Exercise tasks
1. According to the passage on role-play, why should role-play be used responsibly?
2. Write a continuation of the passage on role-play, starting after its final sentence.

Text shown
================================

So, no: no one can just glance out of context at what you're role-playing at a given moment and predict what effect it will have on you, anymore than a meteorlogist can look at a single, still photo and say that a storm brewing in the Gulf of Mexico will slam into the Louisian coast just west of New Orleans. Louisiana's still more likely to get slammed with a hurricane when there's a storm brewing than if the entire gulf is calm and sunny.

I guess that in the end what I'm saying is that role-play is a force of nature. Use it responsibly, or one day you just might find your real life at the mercy of habits you were sure would never leave the anonymity of the internet.

================================

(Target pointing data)
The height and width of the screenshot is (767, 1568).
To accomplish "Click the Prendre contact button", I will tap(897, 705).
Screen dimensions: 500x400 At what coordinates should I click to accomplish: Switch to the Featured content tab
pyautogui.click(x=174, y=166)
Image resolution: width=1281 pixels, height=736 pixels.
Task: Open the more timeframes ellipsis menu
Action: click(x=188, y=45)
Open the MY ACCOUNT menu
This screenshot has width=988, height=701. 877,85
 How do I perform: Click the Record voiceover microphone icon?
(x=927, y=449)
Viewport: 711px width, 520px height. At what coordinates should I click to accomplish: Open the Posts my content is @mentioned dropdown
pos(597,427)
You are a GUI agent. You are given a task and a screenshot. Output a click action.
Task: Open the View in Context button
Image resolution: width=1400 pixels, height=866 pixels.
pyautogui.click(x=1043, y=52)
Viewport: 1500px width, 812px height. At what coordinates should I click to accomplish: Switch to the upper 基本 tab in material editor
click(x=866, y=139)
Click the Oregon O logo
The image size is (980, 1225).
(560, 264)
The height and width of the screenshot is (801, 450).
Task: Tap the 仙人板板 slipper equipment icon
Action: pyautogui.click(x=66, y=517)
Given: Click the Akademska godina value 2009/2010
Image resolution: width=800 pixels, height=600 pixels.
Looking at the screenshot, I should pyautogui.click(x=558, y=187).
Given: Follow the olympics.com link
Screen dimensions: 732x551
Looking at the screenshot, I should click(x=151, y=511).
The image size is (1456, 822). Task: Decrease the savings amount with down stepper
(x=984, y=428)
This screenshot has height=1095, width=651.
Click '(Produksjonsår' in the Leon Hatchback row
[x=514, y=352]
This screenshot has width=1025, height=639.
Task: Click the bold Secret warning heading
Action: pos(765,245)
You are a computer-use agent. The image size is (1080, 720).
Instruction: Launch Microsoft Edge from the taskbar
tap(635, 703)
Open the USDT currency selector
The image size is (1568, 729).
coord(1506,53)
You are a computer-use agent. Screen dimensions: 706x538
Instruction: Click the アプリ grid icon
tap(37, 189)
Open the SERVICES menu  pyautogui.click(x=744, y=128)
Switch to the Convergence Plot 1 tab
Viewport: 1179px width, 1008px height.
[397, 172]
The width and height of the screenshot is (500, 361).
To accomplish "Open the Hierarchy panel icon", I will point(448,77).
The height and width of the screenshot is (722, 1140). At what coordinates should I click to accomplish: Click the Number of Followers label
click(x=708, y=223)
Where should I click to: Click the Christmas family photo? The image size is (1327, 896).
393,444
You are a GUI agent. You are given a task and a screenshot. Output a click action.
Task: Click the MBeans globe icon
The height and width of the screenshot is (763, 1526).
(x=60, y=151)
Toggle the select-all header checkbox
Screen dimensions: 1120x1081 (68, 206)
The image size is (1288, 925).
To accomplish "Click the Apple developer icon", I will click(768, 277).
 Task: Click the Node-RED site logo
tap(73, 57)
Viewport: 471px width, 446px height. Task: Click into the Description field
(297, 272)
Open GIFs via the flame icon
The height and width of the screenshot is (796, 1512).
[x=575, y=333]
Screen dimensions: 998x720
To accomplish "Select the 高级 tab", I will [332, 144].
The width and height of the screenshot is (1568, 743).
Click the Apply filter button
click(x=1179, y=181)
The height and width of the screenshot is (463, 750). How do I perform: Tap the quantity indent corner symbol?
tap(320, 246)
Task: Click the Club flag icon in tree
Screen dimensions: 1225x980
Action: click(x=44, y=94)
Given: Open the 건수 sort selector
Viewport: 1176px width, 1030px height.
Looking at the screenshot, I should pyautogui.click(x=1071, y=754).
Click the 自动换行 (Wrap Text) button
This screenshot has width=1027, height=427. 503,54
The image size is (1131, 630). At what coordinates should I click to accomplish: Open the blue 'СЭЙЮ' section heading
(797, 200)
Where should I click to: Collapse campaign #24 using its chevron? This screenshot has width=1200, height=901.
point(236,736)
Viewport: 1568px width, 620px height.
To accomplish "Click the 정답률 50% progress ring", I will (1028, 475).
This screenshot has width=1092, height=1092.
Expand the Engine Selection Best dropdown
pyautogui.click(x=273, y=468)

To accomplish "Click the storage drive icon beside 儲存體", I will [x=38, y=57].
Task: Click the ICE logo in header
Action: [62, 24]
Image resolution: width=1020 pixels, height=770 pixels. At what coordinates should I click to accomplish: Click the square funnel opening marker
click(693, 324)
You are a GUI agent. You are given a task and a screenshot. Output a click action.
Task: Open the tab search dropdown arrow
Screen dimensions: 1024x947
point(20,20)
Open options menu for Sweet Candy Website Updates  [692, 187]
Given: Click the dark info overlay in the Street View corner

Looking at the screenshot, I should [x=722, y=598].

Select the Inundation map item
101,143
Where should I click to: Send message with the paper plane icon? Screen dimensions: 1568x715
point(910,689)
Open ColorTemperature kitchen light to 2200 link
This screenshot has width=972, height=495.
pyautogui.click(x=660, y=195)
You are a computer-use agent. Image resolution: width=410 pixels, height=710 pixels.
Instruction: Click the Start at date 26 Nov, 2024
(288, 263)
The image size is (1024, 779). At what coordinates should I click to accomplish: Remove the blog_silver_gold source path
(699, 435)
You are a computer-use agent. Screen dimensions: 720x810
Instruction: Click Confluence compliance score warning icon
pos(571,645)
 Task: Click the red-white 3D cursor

================================

In response
1. If it isn't, one day your real life might end up at the mercy of habits you were sure would never leave the anonymity of the internet.

2.
Gwylifar2005-08-09 20:27:28
http://plato.stanford.edu/entries/hume/#Empiricism

That argument didn't even hold water in the 18th century, even in places where it was relevant. Sure, what we imagine is formed from what we perceive.... and? Every author who ever wrote a murder mystery is capable of being both murderer and detective, too. Every actor in Hollywood could be a world-shattering villain, a seductive salesman, and an insecure, neurotic comedian. That may shed a small light on who they are, but it does not tell you who they are.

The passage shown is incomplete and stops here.